━━ Extrait fourni ━━
Ce sont ensuite d’autres rencontres, la voix captivante de Jean Negroni (Apocalypse de Jean), le rock de Spooky Tooth (Ceremony), Beethoven ressuscité dans une Dixième symphonie, la poésie minérale de Roger Caillois (Pierres réfléchies), ou encore Lautréamont avec le feuilleton radiophonique Maldoror. Grisé par ses sons « concrets », Pierre Henry façonne le bruit en artisan. Il l’écoute, le recueille, le radiographie, le soupèse. Puis vient l’heure de la transformation. Le bruit se fait musique, métamorphosé dans une fantastique machine percussive armée de mille bras, une musique des sphères, un cri cybernétique adressé à l’au-delà. Après tant d’années, que reste-t-il ? Tout ou presque. Des oeuvres sauvées par la bande magnétique, faites de sons recueillis et transformés par la main de l’artiste, rangés dans des boîtes et archivés sur fiche, puis dans l’ordinateur. Au fil du temps, il s’est vu approché par nombres de musiciens rock (des Violent Femmes aux Rita Mitsouko) et, comme sa célèbre Messe, il a toujours répondu présent. L’homme avait la rondeur maîtrisée et l’oeil pétillant de malice de Francis Blanche, parlait d’une voix où, déjà, les sons, graves et aigus, semblaient être prélevés avec minutie.
Cette entretien, réalisé en 1997 à la veille de ses 70 ans, témoigne de la fraîcheur d’esprit d’un homme qui a révolutionné la musique mais a su demeurer un enfant joueur.
Malgré une formation classique au cours de laquelle vous avez étudié l’analyse avec Messiaen et la composition avec Nadia Boulanger, vous avez bifurqué vers la musique électro-acoustique. Quel a été le déclic ?
━━━
━━ Données fournies ━━
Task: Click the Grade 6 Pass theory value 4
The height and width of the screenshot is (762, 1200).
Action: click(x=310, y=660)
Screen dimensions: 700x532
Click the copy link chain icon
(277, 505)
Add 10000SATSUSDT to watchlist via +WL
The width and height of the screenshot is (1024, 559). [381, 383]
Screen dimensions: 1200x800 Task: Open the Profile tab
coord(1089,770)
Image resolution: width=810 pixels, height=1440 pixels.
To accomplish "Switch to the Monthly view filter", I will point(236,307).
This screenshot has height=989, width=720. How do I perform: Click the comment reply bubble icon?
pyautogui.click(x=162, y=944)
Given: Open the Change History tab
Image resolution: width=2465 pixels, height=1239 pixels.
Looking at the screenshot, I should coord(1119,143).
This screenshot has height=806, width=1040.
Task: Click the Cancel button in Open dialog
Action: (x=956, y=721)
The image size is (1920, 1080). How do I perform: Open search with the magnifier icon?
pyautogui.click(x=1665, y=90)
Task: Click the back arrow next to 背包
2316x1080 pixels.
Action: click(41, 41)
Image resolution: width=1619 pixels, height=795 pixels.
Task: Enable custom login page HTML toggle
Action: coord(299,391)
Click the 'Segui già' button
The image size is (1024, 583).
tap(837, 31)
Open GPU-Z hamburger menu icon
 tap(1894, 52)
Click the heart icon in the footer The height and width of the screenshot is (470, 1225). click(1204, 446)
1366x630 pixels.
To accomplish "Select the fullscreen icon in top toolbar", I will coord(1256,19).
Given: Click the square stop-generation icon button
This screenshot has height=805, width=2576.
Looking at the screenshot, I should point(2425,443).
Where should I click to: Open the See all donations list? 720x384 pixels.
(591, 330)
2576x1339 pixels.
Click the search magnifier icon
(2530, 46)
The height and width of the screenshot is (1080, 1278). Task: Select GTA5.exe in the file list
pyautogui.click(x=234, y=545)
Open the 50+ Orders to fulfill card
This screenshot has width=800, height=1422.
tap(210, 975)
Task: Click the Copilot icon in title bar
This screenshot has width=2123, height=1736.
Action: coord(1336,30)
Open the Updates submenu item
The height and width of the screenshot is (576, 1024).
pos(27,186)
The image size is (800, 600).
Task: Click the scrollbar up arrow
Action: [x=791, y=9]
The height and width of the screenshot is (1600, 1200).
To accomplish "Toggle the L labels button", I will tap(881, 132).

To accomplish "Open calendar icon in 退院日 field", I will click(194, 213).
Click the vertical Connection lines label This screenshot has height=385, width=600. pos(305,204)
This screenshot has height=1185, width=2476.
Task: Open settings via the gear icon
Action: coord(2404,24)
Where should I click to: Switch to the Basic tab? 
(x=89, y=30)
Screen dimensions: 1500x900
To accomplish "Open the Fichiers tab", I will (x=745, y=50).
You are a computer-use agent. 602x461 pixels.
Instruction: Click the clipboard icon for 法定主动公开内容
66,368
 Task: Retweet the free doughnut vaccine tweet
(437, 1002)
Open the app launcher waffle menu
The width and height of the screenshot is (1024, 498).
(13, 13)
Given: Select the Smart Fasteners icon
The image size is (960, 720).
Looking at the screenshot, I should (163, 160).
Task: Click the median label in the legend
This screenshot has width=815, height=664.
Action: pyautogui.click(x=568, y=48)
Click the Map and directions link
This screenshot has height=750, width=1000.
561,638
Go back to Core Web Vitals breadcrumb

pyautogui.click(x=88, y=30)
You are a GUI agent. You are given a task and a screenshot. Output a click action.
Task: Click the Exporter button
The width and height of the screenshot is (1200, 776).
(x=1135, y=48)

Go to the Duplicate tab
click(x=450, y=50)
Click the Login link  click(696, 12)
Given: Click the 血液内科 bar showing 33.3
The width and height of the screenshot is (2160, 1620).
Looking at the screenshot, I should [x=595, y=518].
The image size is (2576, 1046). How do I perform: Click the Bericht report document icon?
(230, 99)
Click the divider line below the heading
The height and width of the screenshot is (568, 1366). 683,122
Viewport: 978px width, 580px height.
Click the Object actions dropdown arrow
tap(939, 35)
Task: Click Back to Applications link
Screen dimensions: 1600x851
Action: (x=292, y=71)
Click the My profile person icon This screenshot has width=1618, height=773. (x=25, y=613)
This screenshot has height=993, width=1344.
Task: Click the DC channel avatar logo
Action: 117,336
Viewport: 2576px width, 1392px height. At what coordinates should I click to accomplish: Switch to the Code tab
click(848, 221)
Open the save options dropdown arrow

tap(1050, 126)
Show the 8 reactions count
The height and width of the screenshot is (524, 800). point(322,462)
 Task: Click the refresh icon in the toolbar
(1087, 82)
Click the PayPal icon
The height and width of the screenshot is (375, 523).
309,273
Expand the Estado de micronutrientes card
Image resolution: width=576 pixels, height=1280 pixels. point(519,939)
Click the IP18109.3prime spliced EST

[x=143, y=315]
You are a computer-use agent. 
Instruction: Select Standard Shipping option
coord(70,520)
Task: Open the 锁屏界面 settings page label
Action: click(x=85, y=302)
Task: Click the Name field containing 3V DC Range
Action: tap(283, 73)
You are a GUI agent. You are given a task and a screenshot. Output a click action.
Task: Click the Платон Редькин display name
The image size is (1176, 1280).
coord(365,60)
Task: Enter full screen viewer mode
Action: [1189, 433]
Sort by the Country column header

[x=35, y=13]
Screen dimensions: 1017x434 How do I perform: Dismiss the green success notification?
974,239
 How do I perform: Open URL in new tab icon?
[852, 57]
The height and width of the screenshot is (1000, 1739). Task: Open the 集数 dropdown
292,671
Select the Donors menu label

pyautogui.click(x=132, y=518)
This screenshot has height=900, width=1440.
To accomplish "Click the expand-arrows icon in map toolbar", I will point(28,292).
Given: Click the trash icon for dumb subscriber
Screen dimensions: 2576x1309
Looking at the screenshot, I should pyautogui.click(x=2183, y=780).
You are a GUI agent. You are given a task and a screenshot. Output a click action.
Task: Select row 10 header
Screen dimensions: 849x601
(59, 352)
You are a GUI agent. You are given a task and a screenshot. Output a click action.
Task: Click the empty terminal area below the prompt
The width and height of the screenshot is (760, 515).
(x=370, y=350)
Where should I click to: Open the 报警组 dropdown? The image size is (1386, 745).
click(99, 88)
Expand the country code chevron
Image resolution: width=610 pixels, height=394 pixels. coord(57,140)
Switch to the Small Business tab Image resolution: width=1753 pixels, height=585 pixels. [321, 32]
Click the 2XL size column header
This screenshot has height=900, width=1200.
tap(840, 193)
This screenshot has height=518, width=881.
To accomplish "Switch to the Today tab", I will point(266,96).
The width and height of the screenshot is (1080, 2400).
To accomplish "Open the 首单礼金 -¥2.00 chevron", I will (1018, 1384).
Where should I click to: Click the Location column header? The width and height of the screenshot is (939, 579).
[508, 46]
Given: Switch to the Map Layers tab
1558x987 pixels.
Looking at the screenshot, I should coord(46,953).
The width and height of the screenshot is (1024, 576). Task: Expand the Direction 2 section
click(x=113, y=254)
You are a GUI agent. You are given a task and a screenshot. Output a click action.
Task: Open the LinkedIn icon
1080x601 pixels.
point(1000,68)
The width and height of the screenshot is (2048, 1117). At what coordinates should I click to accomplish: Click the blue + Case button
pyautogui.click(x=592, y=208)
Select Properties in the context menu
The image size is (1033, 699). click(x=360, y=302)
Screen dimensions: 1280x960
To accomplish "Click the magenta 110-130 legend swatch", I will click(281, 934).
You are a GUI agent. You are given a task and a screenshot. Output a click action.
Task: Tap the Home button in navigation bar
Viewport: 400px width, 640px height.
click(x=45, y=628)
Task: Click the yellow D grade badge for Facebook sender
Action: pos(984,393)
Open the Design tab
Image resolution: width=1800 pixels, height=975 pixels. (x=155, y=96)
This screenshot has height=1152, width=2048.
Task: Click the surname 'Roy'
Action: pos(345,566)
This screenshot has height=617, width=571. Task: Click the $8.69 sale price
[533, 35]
━━━
**Actions demandées:**
a: Imprimez intégralement et à l'identique l'extrait consacré à Pierre Henry.
b: Produisez à l'identique ces lignes des enregistrements : commencez à la première ligne des enregistrements et arrêtez-vous après celle qui contient « I will coord(1256,19). ».
Le texte et les enregistrements ne proviennent pas de la même source.

**Exercice corrigé:**
a:
Ce sont ensuite d’autres rencontres, la voix captivante de Jean Negroni (Apocalypse de Jean), le rock de Spooky Tooth (Ceremony), Beethoven ressuscité dans une Dixième symphonie, la poésie minérale de Roger Caillois (Pierres réfléchies), ou encore Lautréamont avec le feuilleton radiophonique Maldoror. Grisé par ses sons « concrets », Pierre Henry façonne le bruit en artisan. Il l’écoute, le recueille, le radiographie, le soupèse. Puis vient l’heure de la transformation. Le bruit se fait musique, métamorphosé dans une fantastique machine percussive armée de mille bras, une musique des sphères, un cri cybernétique adressé à l’au-delà. Après tant d’années, que reste-t-il ? Tout ou presque. Des oeuvres sauvées par la bande magnétique, faites de sons recueillis et transformés par la main de l’artiste, rangés dans des boîtes et archivés sur fiche, puis dans l’ordinateur. Au fil du temps, il s’est vu approché par nombres de musiciens rock (des Violent Femmes aux Rita Mitsouko) et, comme sa célèbre Messe, il a toujours répondu présent. L’homme avait la rondeur maîtrisée et l’oeil pétillant de malice de Francis Blanche, parlait d’une voix où, déjà, les sons, graves et aigus, semblaient être prélevés avec minutie.
Cette entretien, réalisé en 1997 à la veille de ses 70 ans, témoigne de la fraîcheur d’esprit d’un homme qui a révolutionné la musique mais a su demeurer un enfant joueur.
Malgré une formation classique au cours de laquelle vous avez étudié l’analyse avec Messiaen et la composition avec Nadia Boulanger, vous avez bifurqué vers la musique électro-acoustique. Quel a été le déclic ?

b:
Task: Click the Grade 6 Pass theory value 4
The height and width of the screenshot is (762, 1200).
Action: click(x=310, y=660)
Screen dimensions: 700x532
Click the copy link chain icon
(277, 505)
Add 10000SATSUSDT to watchlist via +WL
The width and height of the screenshot is (1024, 559). [381, 383]
Screen dimensions: 1200x800 Task: Open the Profile tab
coord(1089,770)
Image resolution: width=810 pixels, height=1440 pixels.
To accomplish "Switch to the Monthly view filter", I will point(236,307).
This screenshot has height=989, width=720. How do I perform: Click the comment reply bubble icon?
pyautogui.click(x=162, y=944)
Given: Open the Change History tab
Image resolution: width=2465 pixels, height=1239 pixels.
Looking at the screenshot, I should coord(1119,143).
This screenshot has height=806, width=1040.
Task: Click the Cancel button in Open dialog
Action: (x=956, y=721)
The image size is (1920, 1080). How do I perform: Open search with the magnifier icon?
pyautogui.click(x=1665, y=90)
Task: Click the back arrow next to 背包
2316x1080 pixels.
Action: click(41, 41)
Image resolution: width=1619 pixels, height=795 pixels.
Task: Enable custom login page HTML toggle
Action: coord(299,391)
Click the 'Segui già' button
The image size is (1024, 583).
tap(837, 31)
Open GPU-Z hamburger menu icon
 tap(1894, 52)
Click the heart icon in the footer The height and width of the screenshot is (470, 1225). click(1204, 446)
1366x630 pixels.
To accomplish "Select the fullscreen icon in top toolbar", I will coord(1256,19).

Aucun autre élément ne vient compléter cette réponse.